Blogs that Closed in 2006
We’re so sorry to see these blogs missing from the Blogosphere. Every piece of writing changes a person’s perspective of their own journey. The world was changed by their words.
Cancer Baby
Random Ramblings
A Barren Island
Gravida Zero
Hanazono
Vindauga
Tales of a Wessel
The.Sunnie.Side.Up
Infertility 2.0
Palatial Squalor
Laughter and Forgetting
Chez Miscarriage
One of Our Own
Life is Sweet, Baby
*Our philosophy is once an infertile, always an infertile. We like reading the whole spectrum–from newly diagnosed to veterans of treatments; those still filling out paperwork and those with completed adoptions; those who are trying to choose a donor and those parenting DI or DE kids; those who are completely confused on what to do and those who are peacefully–or not peacefully–living child-free. Infertility can become a new lens with which one views the world, and viewing the world includes parenting. I love to read blogs after the children have come–from the newborns to four-year-olds. And all of this is a long-winded way to say that if you have ever experienced infertility or pregnancy loss, we would love
to keep adding your posts to this list year after year. Please don’t disappear because you don’t think you’re part of the infertility community anymore. If your heart feels like it belongs here, you belong here.

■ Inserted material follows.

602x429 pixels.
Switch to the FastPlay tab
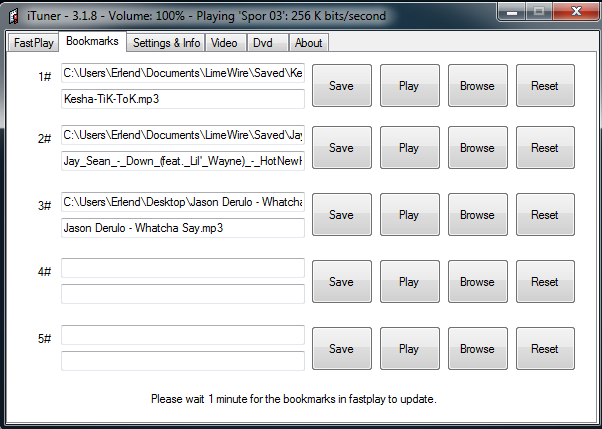pos(34,43)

January 5, 2007 18 Comments
More of the Creme de la Creme
Are you going to make me jump through this computer and kick your ass? Because here is the deal: you are a great writer. All of us are great writers. Some people write for a living and their blog reflects that. Some people write emotionally and their entries are raw. Some people write rationally and present their take on news articles. Some people chronicle a year in the life. Some people present their world in photographs.
The idea of the creme de la creme is not to put out there “the best” by someone else’s definition of “best.” It’s to put out the entry that means the most to you: the one that sums up a moment in time you want to remember forever, the one that shows us a sliver of who you are (as Manuela pointed out today about her post titled Tattoo), the one that changed another person’s point-of-view, or the one that served as a turning point in your own journey.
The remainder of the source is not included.